Problem details:
Look at each line below and tally those holding "zimnych"; answer with that figure and nothing else.
****************
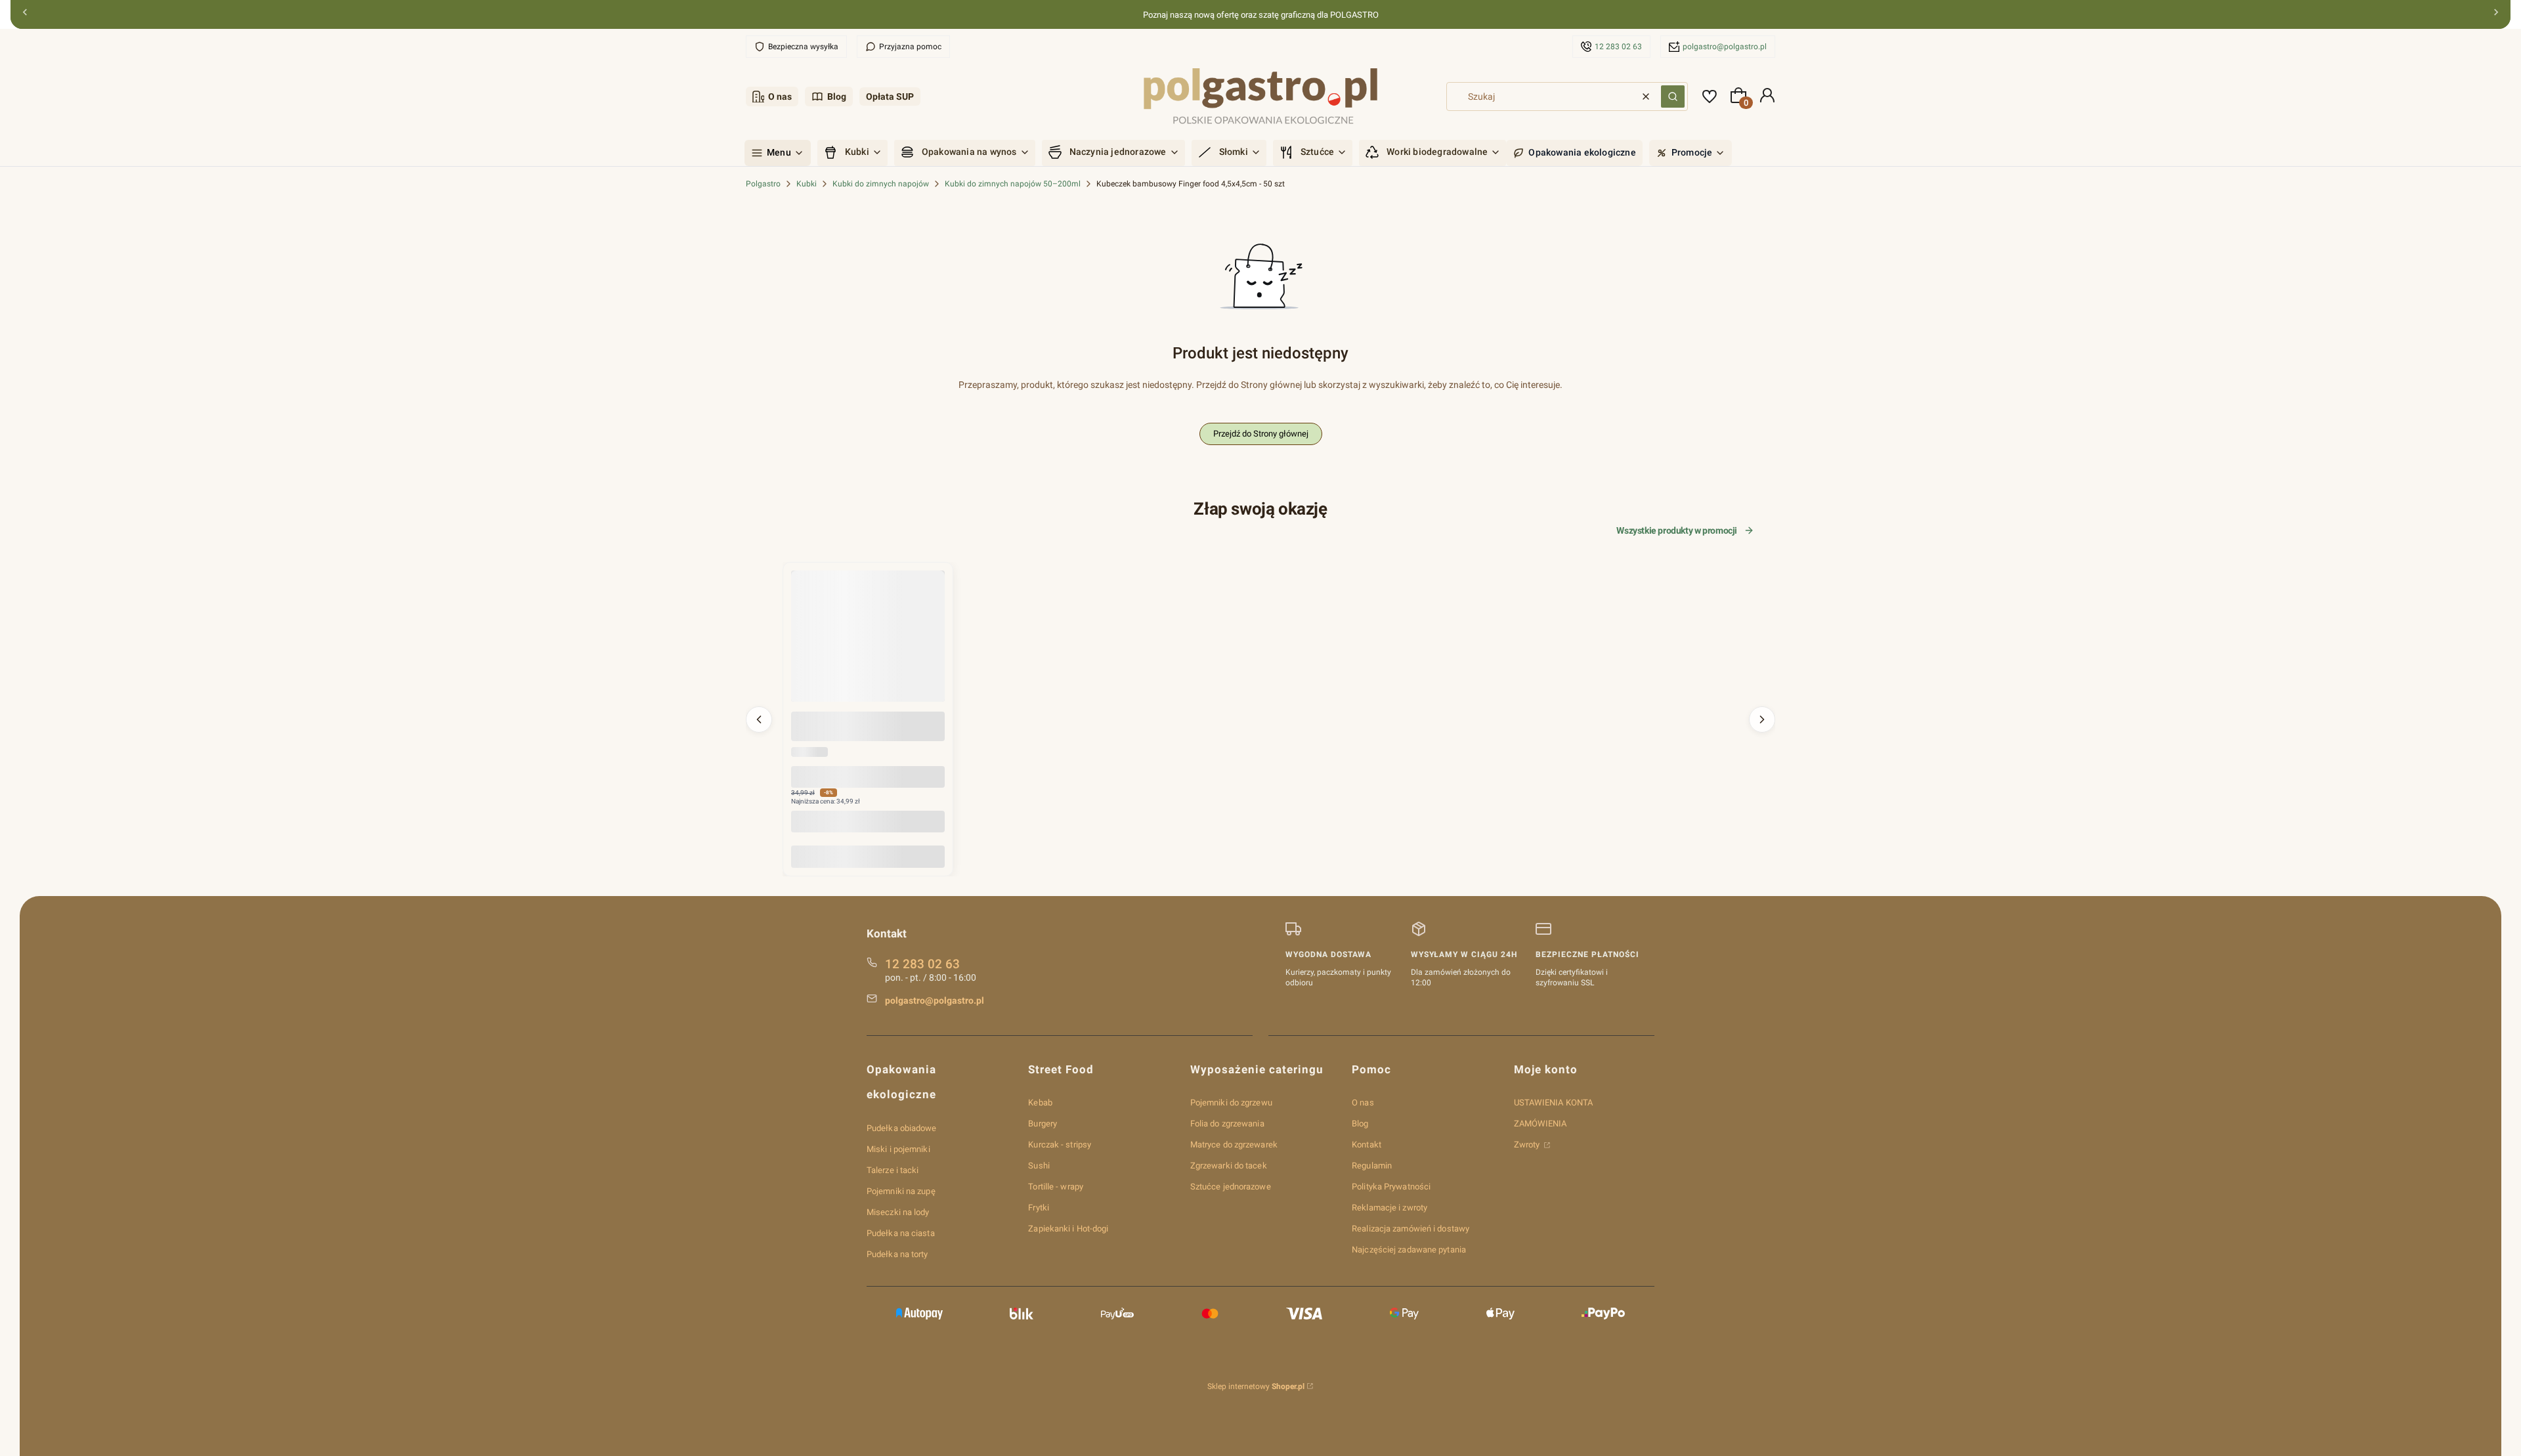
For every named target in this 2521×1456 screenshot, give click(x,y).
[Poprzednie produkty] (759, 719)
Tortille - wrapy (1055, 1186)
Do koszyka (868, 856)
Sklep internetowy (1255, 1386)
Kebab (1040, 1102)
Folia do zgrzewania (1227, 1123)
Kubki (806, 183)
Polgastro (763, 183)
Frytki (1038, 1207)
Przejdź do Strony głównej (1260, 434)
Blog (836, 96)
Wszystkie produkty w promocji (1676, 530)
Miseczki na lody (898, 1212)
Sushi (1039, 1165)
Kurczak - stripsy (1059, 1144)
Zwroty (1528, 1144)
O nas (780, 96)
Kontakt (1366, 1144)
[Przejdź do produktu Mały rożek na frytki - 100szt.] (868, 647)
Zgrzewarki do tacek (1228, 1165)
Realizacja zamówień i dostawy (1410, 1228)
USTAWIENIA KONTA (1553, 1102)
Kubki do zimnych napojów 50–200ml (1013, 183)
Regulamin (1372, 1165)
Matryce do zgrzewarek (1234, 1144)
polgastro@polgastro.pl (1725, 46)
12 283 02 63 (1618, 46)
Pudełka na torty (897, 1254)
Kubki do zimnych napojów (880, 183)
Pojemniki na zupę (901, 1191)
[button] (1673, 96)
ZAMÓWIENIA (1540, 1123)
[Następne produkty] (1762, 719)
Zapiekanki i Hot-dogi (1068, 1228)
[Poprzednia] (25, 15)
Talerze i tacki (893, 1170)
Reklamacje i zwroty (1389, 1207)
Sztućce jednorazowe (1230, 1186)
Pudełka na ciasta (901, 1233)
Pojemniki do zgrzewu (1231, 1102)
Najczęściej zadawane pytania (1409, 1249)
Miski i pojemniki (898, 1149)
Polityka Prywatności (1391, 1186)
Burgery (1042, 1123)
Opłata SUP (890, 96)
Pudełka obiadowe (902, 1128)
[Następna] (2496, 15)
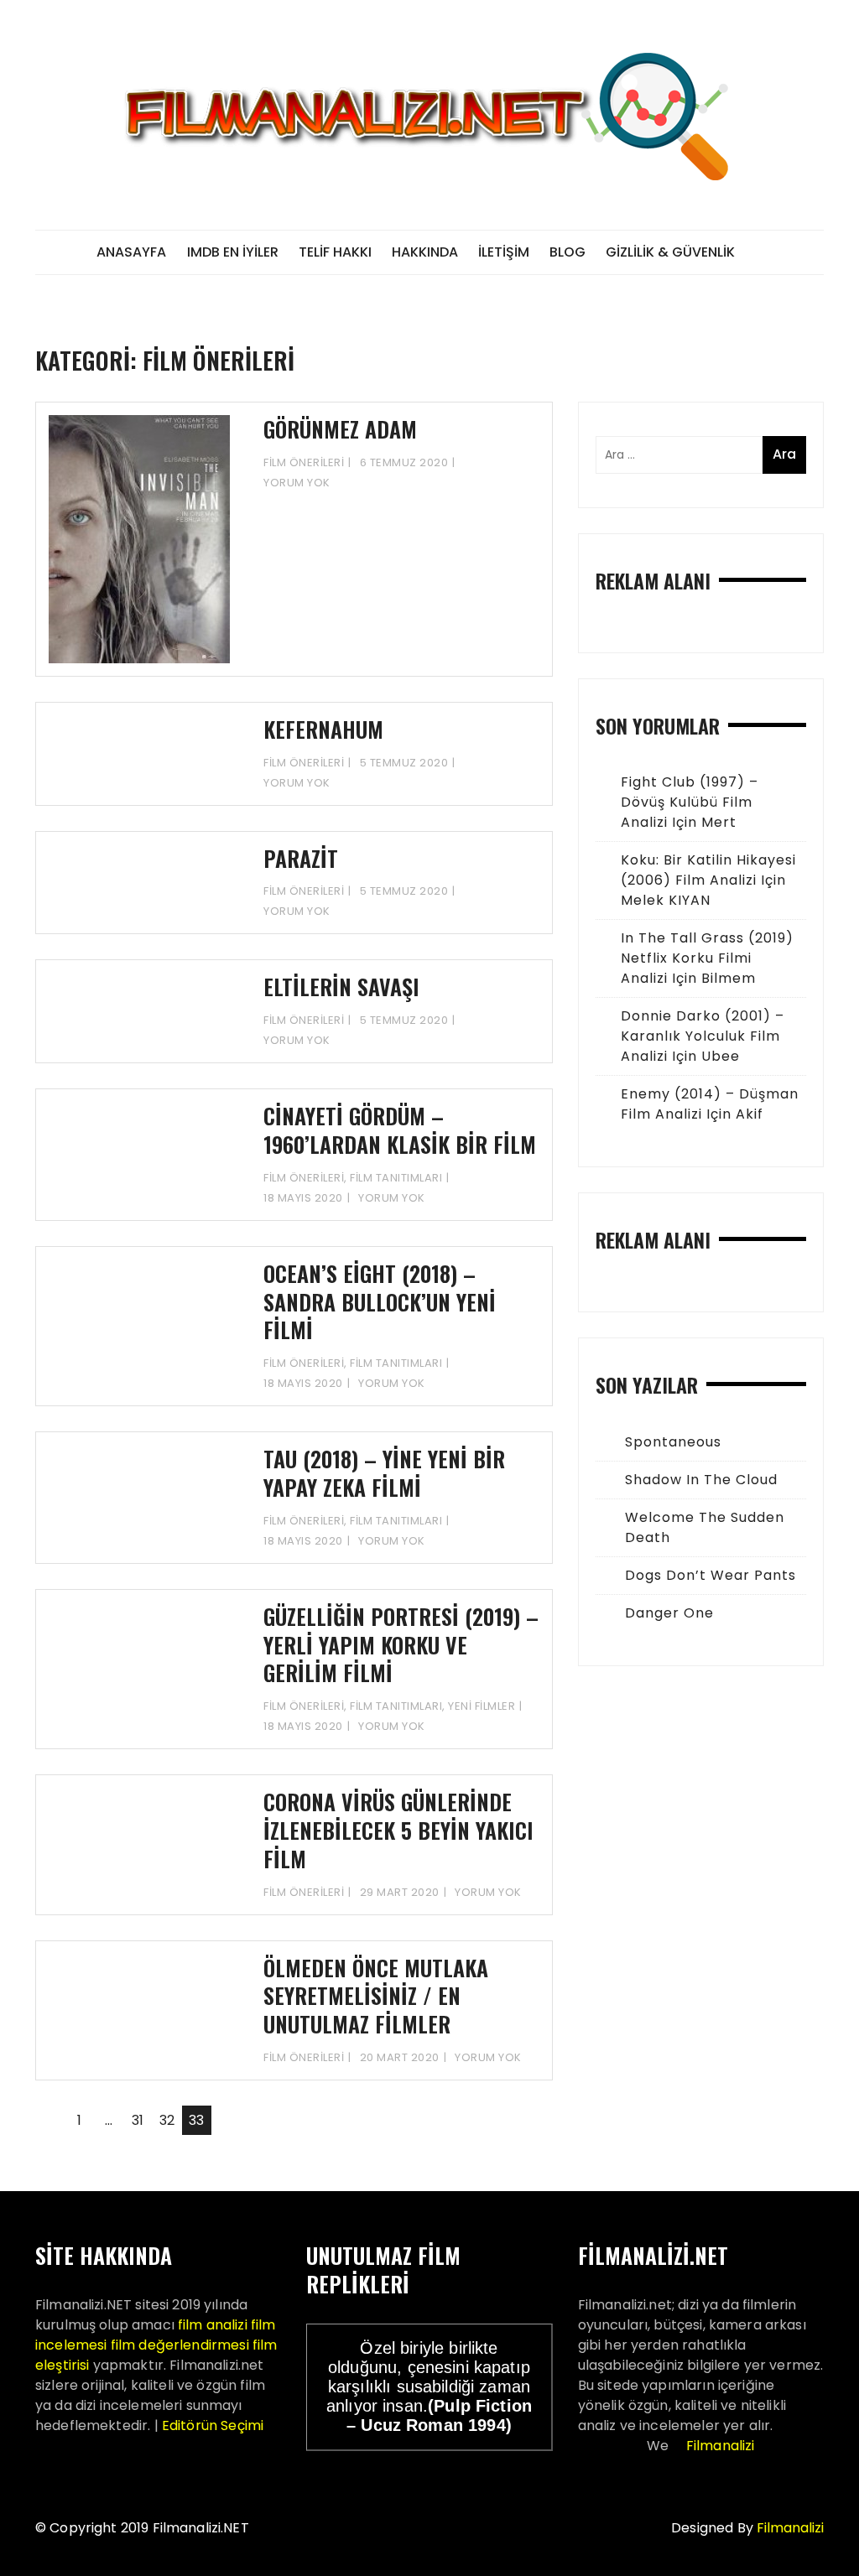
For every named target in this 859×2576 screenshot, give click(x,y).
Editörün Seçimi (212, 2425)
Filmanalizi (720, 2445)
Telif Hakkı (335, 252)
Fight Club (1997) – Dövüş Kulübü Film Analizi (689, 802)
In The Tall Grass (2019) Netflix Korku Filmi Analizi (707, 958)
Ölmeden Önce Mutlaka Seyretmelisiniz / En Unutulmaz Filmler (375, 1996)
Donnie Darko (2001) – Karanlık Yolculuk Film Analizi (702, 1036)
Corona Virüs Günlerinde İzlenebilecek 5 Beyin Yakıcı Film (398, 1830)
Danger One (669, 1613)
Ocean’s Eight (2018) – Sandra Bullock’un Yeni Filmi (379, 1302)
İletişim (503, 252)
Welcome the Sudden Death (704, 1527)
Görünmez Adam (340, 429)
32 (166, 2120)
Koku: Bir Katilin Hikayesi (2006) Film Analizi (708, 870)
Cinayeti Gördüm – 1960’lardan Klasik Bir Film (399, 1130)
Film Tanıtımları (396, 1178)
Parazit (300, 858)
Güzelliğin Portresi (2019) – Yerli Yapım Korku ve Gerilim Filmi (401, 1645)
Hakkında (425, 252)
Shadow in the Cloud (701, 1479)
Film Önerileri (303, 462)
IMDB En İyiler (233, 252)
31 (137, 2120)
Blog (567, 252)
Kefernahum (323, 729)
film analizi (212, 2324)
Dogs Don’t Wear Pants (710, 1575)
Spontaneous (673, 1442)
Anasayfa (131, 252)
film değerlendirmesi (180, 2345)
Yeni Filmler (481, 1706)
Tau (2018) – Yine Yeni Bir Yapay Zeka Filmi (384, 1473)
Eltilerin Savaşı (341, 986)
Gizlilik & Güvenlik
****************
Your solution:
2